Source data
====================

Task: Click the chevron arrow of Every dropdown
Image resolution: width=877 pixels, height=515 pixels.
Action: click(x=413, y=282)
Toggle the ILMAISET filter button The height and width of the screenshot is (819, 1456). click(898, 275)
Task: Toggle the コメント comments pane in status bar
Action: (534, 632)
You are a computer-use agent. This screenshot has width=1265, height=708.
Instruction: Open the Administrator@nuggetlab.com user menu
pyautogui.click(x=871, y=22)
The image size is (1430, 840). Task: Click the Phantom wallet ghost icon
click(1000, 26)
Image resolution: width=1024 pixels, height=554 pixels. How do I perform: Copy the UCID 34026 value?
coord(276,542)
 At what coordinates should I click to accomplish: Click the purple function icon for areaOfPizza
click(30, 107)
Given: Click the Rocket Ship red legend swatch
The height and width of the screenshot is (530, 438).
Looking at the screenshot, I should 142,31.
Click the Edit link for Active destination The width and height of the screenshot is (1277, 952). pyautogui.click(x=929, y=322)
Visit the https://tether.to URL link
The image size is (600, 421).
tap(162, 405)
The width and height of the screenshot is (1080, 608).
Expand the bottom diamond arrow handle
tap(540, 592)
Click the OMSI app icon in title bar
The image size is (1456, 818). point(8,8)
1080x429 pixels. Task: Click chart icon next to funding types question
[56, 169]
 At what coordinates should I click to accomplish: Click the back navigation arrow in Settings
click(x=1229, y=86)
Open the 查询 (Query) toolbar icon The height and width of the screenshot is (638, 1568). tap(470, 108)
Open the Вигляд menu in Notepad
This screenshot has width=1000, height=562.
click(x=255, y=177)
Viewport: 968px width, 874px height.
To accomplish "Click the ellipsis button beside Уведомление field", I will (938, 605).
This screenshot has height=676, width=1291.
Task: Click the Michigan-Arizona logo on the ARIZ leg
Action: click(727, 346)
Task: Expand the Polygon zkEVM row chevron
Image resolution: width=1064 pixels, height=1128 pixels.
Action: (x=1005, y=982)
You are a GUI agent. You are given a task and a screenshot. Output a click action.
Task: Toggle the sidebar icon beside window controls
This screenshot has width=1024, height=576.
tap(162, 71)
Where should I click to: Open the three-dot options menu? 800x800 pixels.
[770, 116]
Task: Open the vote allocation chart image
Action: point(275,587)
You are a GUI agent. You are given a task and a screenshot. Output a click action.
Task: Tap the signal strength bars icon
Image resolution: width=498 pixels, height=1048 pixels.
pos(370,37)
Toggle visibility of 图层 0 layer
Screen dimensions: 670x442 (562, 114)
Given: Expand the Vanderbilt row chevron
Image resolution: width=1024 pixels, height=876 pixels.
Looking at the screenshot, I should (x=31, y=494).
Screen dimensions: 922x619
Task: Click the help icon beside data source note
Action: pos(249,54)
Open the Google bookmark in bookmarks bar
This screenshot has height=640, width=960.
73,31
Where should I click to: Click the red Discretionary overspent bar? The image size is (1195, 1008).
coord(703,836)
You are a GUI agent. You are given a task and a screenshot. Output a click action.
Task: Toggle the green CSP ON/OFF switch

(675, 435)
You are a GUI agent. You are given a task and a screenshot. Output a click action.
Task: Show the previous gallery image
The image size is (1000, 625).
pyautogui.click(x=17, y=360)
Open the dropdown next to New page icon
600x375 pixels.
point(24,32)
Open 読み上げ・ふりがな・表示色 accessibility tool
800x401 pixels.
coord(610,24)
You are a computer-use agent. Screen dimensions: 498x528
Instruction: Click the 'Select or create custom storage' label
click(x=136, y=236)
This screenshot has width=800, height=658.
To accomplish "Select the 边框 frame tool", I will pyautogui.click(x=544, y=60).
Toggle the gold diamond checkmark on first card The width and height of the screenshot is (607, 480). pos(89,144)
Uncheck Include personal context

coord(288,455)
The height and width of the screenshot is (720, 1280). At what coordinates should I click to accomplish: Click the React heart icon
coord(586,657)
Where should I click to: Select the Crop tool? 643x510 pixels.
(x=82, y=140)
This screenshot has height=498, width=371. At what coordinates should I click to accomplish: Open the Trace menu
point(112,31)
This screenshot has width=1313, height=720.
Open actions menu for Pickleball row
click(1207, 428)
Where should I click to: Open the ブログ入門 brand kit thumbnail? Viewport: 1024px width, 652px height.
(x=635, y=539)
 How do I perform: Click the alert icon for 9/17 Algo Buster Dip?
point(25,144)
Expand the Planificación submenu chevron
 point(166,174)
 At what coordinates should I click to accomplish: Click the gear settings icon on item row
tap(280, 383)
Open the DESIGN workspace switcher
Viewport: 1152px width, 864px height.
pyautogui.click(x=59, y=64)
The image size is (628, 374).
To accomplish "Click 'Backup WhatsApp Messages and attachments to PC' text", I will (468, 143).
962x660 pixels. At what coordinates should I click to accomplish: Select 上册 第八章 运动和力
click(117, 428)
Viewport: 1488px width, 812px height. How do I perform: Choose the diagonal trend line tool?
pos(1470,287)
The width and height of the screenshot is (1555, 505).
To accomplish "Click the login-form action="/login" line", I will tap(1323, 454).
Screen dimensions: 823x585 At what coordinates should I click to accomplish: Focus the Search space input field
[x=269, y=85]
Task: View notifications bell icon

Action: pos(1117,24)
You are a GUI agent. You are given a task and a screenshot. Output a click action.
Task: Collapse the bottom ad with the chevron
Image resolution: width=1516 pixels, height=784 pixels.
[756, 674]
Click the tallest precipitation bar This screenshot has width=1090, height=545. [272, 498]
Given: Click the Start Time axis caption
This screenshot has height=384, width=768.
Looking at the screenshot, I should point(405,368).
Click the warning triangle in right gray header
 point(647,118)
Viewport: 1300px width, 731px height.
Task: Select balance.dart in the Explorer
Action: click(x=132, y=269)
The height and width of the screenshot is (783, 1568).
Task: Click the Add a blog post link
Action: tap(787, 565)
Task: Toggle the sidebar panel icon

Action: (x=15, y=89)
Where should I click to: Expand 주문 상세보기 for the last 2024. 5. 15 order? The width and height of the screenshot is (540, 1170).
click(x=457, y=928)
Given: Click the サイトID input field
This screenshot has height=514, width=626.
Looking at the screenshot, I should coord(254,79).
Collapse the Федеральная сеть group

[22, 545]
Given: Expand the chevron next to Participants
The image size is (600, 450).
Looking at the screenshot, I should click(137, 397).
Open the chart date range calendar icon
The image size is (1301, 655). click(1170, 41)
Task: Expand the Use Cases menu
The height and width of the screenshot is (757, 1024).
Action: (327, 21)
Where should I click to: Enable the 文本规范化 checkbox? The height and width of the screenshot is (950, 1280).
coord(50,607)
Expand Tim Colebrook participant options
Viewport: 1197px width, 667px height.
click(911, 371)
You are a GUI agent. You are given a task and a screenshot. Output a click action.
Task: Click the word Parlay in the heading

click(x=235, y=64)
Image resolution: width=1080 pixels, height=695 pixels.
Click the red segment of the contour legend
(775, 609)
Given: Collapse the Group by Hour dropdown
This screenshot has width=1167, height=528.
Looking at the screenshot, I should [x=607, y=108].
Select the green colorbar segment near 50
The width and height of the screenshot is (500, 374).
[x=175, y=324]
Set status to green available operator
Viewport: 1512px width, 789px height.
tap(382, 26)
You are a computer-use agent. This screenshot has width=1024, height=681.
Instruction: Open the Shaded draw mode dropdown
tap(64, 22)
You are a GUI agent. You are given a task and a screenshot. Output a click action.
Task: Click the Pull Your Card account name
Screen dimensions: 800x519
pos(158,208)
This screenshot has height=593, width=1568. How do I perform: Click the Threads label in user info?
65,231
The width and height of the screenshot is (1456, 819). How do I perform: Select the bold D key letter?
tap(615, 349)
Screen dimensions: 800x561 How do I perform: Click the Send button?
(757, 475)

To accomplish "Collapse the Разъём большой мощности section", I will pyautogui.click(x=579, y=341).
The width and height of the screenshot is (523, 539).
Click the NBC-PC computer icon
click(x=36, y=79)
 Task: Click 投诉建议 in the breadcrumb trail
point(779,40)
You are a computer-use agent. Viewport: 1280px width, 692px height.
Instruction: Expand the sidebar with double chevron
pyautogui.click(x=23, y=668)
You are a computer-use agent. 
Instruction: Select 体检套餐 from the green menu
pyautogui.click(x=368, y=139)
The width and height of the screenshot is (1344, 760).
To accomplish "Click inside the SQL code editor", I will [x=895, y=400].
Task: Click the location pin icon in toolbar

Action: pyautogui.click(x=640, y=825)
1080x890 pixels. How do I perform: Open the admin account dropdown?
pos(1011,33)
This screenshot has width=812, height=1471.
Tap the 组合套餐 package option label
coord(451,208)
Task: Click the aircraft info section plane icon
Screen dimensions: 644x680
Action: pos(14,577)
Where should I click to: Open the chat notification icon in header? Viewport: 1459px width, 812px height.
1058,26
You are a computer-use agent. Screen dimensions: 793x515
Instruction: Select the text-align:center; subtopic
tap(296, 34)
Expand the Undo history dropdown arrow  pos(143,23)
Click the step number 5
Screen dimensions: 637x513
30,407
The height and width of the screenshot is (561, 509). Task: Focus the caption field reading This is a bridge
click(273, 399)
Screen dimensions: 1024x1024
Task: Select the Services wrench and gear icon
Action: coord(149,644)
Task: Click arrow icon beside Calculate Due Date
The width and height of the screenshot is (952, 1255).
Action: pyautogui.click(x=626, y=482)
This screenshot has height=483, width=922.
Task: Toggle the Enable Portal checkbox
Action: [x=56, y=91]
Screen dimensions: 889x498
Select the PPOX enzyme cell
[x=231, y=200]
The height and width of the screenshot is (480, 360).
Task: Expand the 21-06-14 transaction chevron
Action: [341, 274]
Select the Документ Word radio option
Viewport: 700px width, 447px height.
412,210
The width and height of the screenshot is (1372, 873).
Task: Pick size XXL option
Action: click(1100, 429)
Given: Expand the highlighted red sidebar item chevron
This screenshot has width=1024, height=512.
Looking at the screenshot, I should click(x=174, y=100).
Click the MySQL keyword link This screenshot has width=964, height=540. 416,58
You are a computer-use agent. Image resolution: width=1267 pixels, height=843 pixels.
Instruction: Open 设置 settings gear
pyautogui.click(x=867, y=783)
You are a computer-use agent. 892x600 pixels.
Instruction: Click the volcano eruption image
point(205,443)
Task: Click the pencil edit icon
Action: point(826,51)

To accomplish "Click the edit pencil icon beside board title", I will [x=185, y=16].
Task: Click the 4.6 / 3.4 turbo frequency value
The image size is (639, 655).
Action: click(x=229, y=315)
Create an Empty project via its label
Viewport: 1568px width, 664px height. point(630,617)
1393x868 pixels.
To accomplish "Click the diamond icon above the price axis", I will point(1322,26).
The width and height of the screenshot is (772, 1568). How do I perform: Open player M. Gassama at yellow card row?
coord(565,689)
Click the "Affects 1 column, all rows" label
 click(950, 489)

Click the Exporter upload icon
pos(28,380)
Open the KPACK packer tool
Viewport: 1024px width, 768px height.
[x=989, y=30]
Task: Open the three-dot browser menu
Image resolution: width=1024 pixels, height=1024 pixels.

====================

_Your instructions_: Start with the line that contains "Create an Empty project via its label", end with the last line of the entries, and please retype every line in that span exactly, with no others.

_Reply_:
Create an Empty project via its label
Viewport: 1568px width, 664px height. point(630,617)
1393x868 pixels.
To accomplish "Click the diamond icon above the price axis", I will point(1322,26).
The width and height of the screenshot is (772, 1568). How do I perform: Open player M. Gassama at yellow card row?
coord(565,689)
Click the "Affects 1 column, all rows" label
 click(950, 489)

Click the Exporter upload icon
pos(28,380)
Open the KPACK packer tool
Viewport: 1024px width, 768px height.
[x=989, y=30]
Task: Open the three-dot browser menu
Image resolution: width=1024 pixels, height=1024 pixels.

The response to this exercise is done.